WHAT IS BEING ASKED — Collect every line in the entries below that contains the string "Switch", matching case exactly.
>> begin
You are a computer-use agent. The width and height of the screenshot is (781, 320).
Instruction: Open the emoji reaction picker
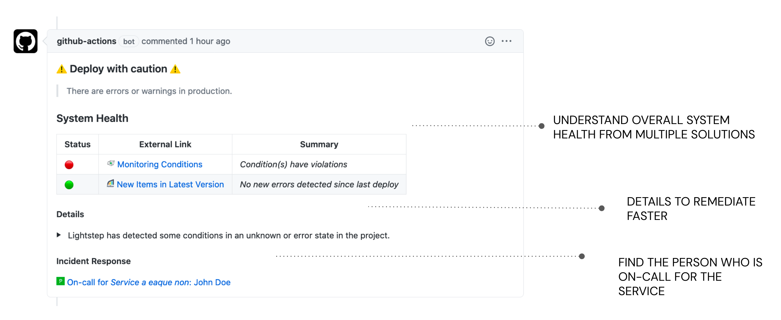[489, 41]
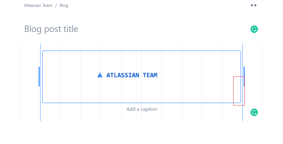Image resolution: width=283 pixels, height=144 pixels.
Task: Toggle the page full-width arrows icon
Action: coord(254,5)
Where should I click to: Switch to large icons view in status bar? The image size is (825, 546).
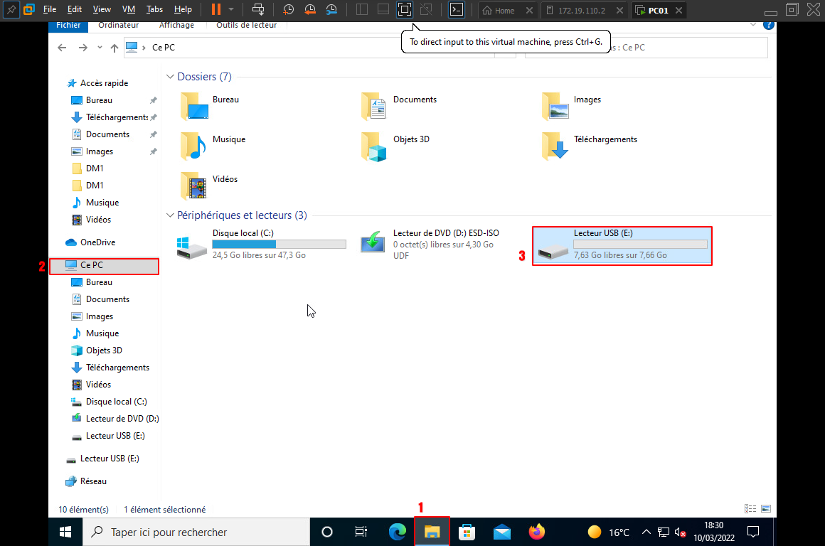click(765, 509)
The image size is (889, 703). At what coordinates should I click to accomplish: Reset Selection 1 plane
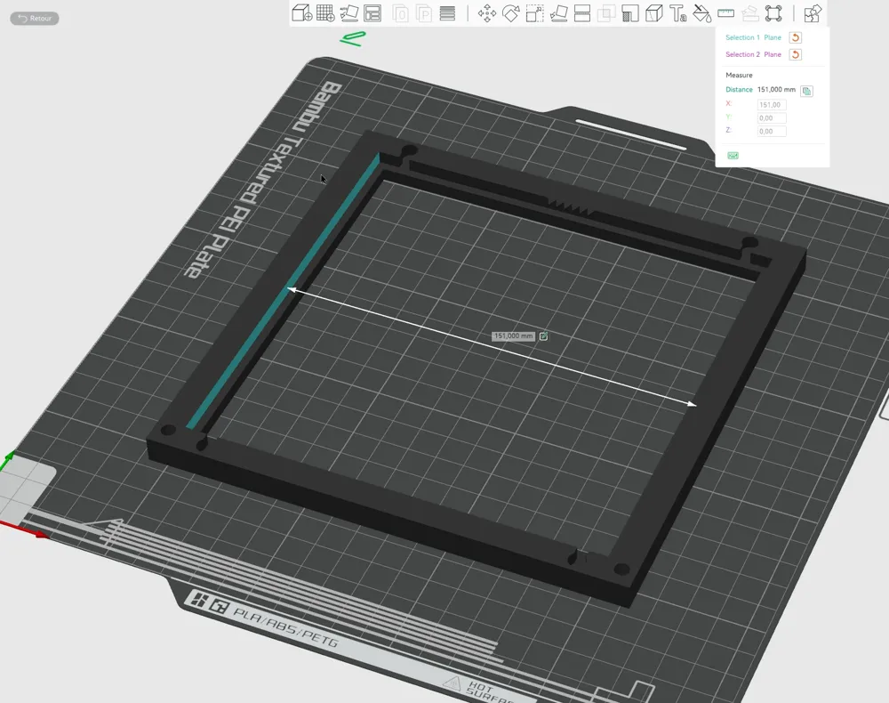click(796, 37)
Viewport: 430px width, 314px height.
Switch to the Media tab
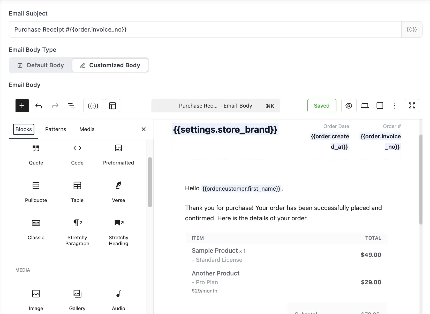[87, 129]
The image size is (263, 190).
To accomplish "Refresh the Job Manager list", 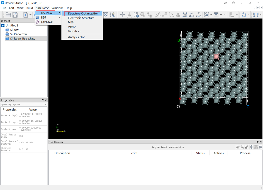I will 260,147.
>> end
>> begin
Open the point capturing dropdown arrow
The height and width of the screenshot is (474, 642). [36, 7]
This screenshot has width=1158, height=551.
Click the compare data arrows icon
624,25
>> end
REPLY TO THE EXERCISE —
Where should I click to: Switch to large icons view in status bar? The image size is (825, 546).
Switch to the Media tab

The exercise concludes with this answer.